▶ _PROBLEM TO SOLVE_: Echo the items below word for word, everything from the line containing "Task: Focus the Email Address input field" down to the line containing "pos(1237,408)", both of those lines included.

▶ _LISTED ENTRIES_:
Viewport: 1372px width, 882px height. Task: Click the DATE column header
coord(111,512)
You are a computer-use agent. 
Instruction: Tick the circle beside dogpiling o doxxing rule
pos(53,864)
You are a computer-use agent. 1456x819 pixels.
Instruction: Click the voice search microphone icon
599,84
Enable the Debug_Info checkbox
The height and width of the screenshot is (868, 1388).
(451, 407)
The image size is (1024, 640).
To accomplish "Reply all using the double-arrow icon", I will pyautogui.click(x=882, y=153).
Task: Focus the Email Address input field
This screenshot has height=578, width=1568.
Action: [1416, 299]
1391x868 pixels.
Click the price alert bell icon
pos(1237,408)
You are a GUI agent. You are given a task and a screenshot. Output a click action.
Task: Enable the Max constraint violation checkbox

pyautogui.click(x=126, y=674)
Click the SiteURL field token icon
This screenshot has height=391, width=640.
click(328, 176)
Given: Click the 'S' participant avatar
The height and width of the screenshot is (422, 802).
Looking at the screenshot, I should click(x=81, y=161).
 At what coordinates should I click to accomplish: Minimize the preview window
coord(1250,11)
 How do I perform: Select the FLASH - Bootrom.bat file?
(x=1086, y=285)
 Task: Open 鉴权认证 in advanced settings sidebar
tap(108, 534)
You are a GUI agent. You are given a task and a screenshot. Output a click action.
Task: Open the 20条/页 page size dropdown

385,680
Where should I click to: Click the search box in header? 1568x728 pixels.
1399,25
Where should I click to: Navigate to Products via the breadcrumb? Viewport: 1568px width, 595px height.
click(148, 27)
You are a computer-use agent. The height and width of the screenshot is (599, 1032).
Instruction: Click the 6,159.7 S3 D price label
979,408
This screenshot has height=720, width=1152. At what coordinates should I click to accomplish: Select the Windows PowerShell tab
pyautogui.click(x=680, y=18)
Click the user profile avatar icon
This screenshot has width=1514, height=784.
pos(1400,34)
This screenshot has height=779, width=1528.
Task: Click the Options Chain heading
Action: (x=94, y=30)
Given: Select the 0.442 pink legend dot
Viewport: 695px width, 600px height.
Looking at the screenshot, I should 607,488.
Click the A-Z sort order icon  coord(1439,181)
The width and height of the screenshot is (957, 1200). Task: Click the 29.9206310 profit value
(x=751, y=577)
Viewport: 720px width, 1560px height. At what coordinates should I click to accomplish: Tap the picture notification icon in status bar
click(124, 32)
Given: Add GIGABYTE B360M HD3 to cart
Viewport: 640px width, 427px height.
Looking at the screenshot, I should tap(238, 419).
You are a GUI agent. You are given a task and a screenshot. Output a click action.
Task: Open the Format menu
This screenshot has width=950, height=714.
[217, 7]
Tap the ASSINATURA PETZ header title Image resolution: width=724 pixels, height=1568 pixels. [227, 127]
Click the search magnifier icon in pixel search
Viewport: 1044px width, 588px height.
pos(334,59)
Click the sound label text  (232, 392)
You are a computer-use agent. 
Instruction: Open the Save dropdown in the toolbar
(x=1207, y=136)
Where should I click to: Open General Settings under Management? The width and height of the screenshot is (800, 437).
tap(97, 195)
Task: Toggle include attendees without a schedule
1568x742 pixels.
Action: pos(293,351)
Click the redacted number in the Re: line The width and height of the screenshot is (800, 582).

▶ _TASK OUTPUT_:
Task: Focus the Email Address input field
This screenshot has height=578, width=1568.
Action: [1416, 299]
1391x868 pixels.
Click the price alert bell icon
pos(1237,408)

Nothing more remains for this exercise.